JOB ITEM -
Pull out, word for word, the lines starting with the line that contains "Find the location" and going on through the end. Leave the pictures out of your answer.

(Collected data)
((
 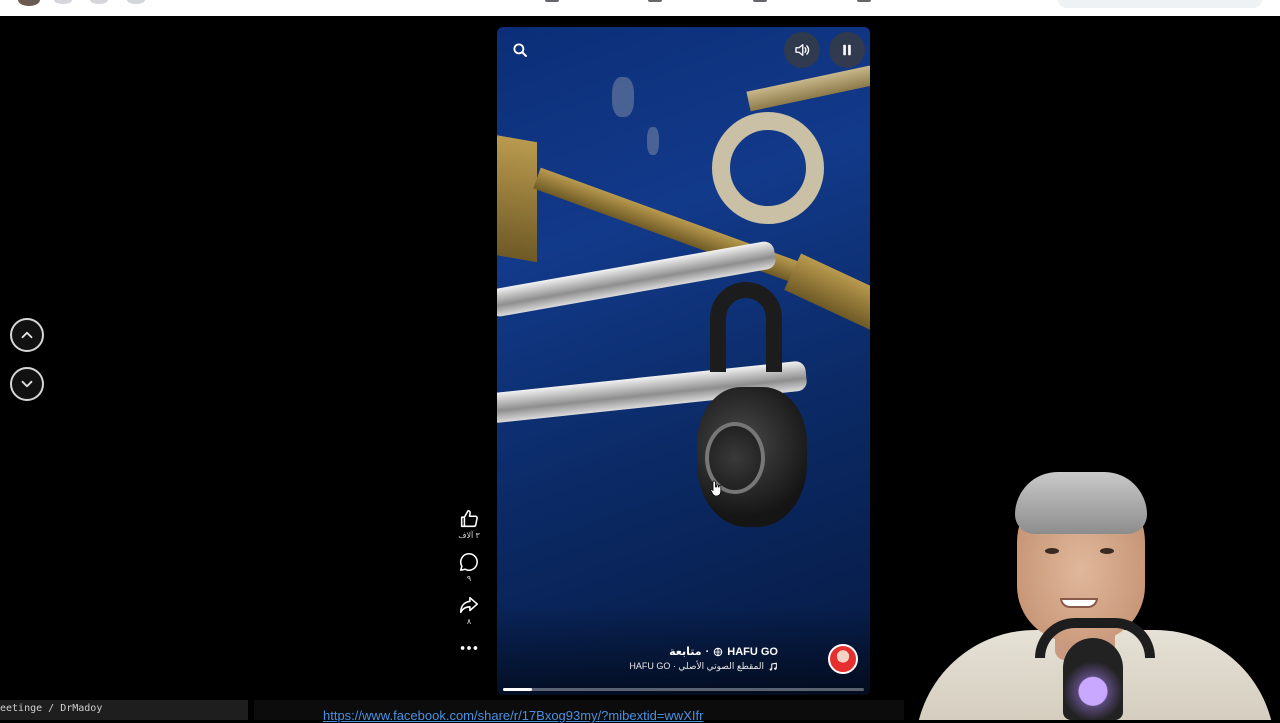 What do you see at coordinates (773, 666) in the screenshot?
I see `music-note-icon` at bounding box center [773, 666].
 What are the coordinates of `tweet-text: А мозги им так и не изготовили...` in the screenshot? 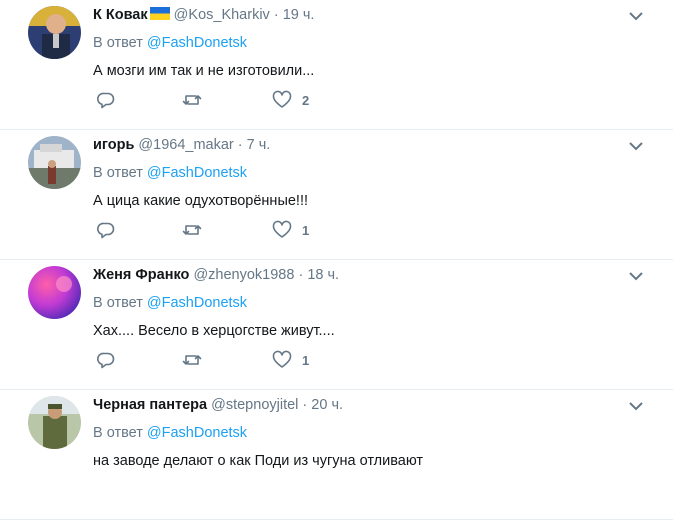 It's located at (204, 71).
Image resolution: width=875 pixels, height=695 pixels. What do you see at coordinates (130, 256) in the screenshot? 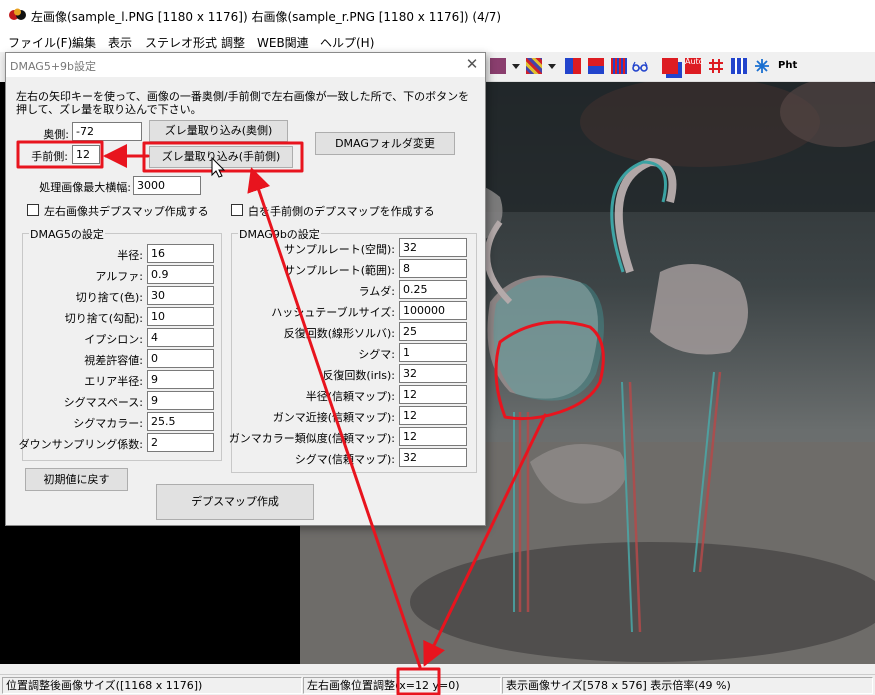
I see `param-label: 半径:` at bounding box center [130, 256].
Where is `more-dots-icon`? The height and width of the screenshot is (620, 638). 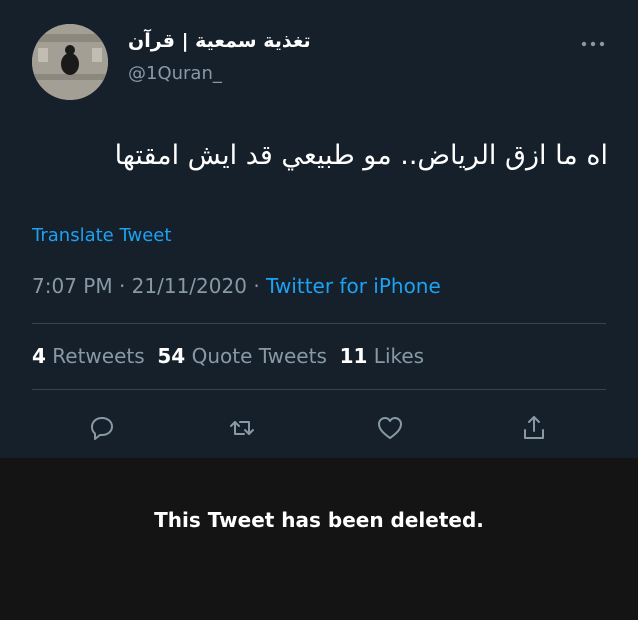 more-dots-icon is located at coordinates (593, 44).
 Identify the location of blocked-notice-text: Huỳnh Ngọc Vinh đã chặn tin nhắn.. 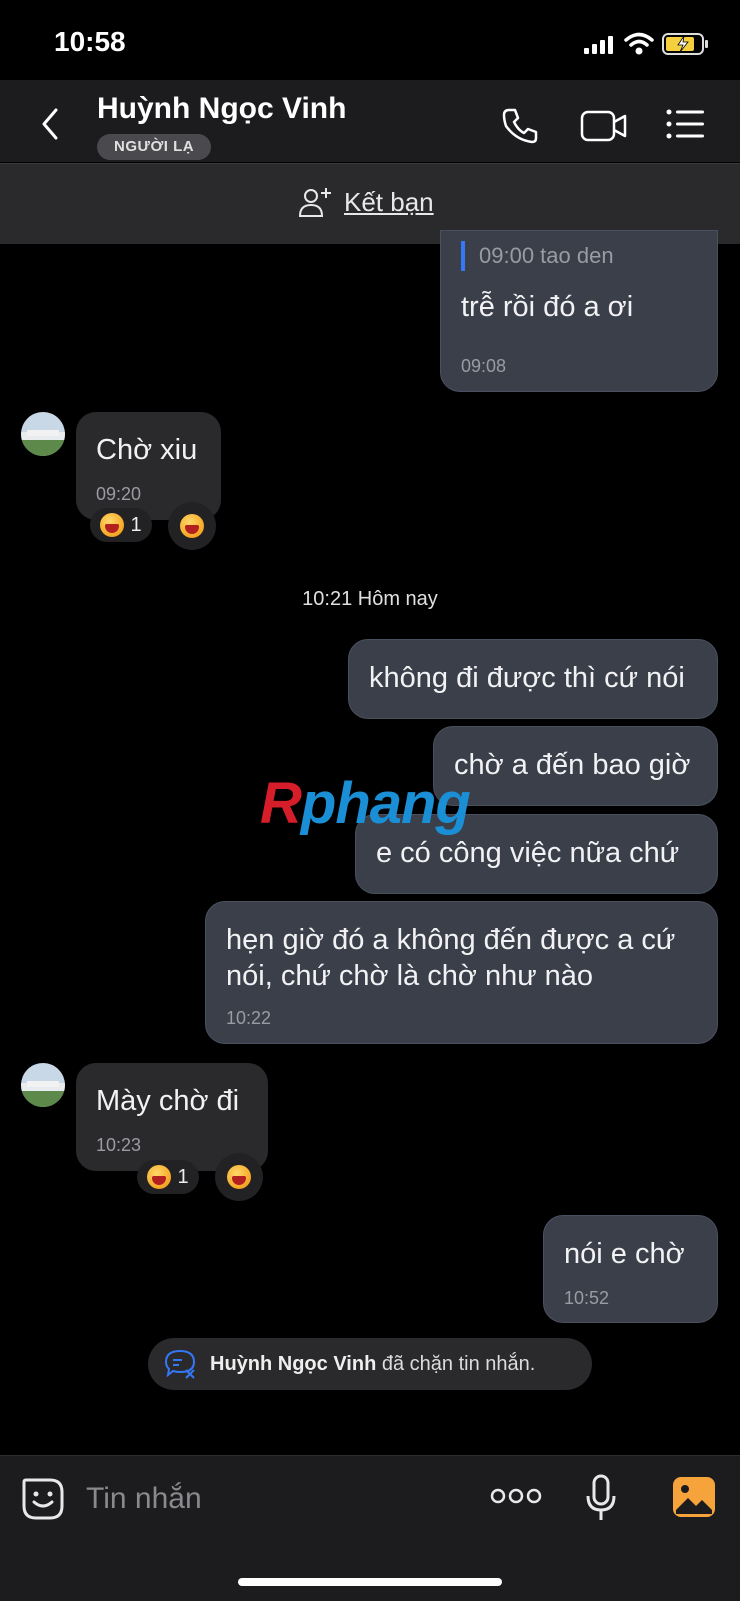
(372, 1364).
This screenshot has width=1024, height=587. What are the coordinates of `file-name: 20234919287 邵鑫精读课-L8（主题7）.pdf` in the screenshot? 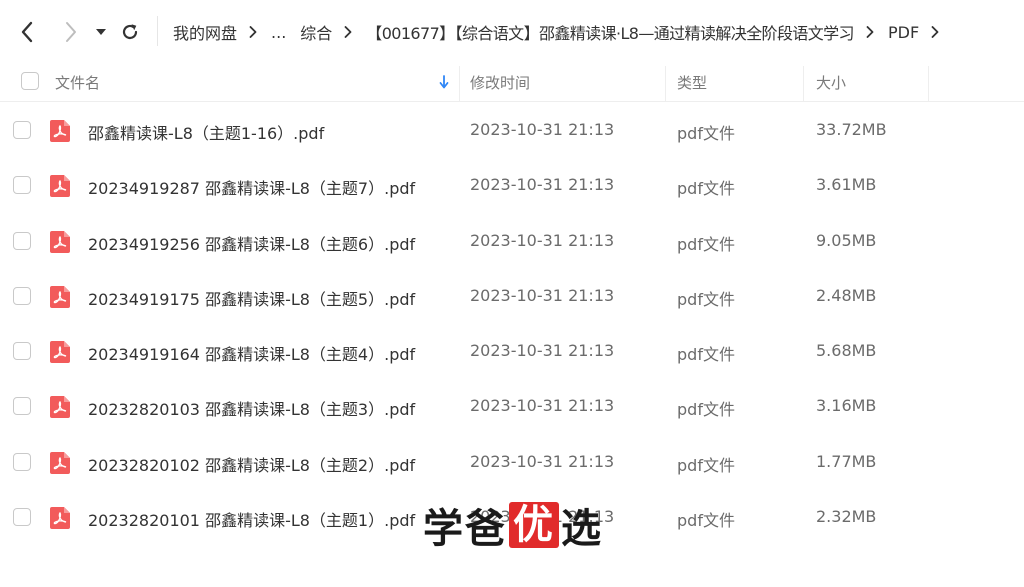 It's located at (252, 187).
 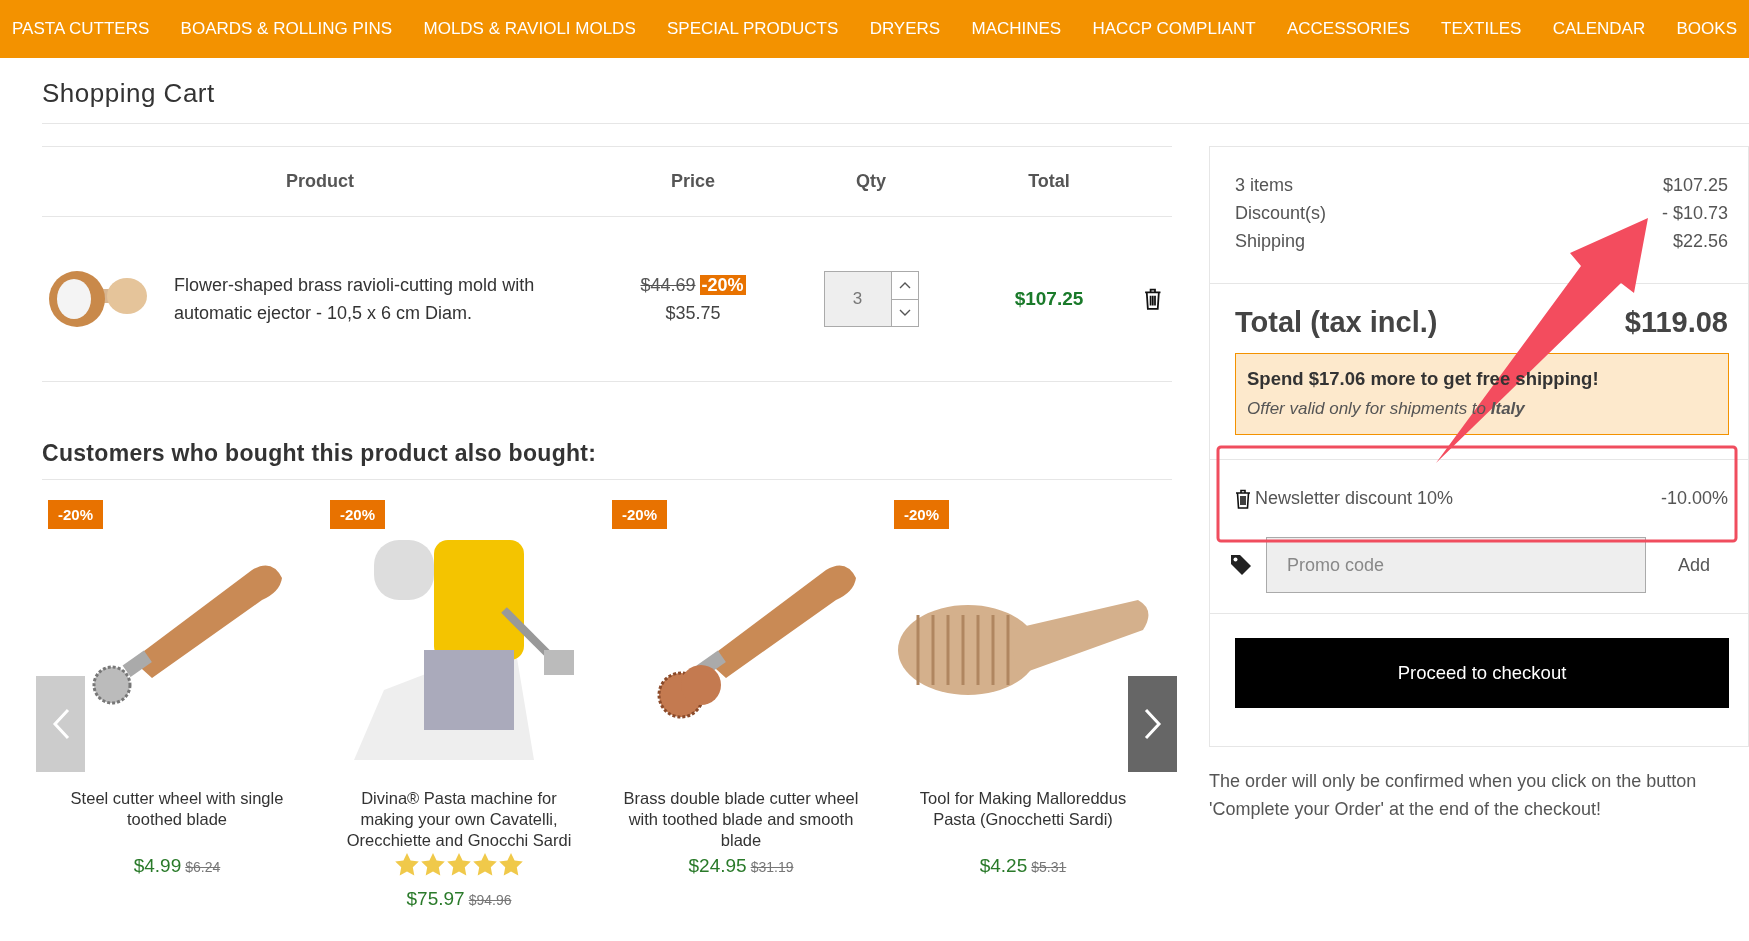 What do you see at coordinates (693, 314) in the screenshot?
I see `unit-price: $35.75` at bounding box center [693, 314].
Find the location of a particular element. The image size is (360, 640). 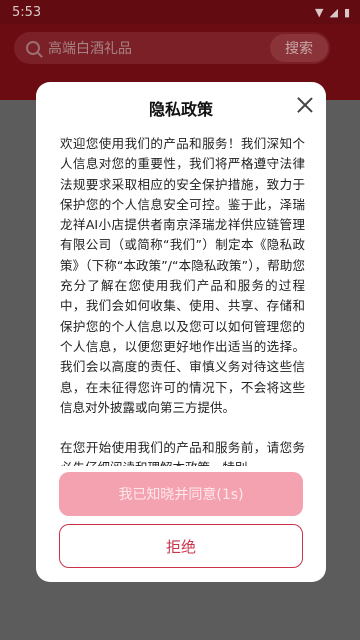

signal-icon: ◢ is located at coordinates (334, 12).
))
ANSWER TO THIS TASK -
Find the location of a particular element. The image size is (360, 640). 

signal-icon: ◢ is located at coordinates (334, 12).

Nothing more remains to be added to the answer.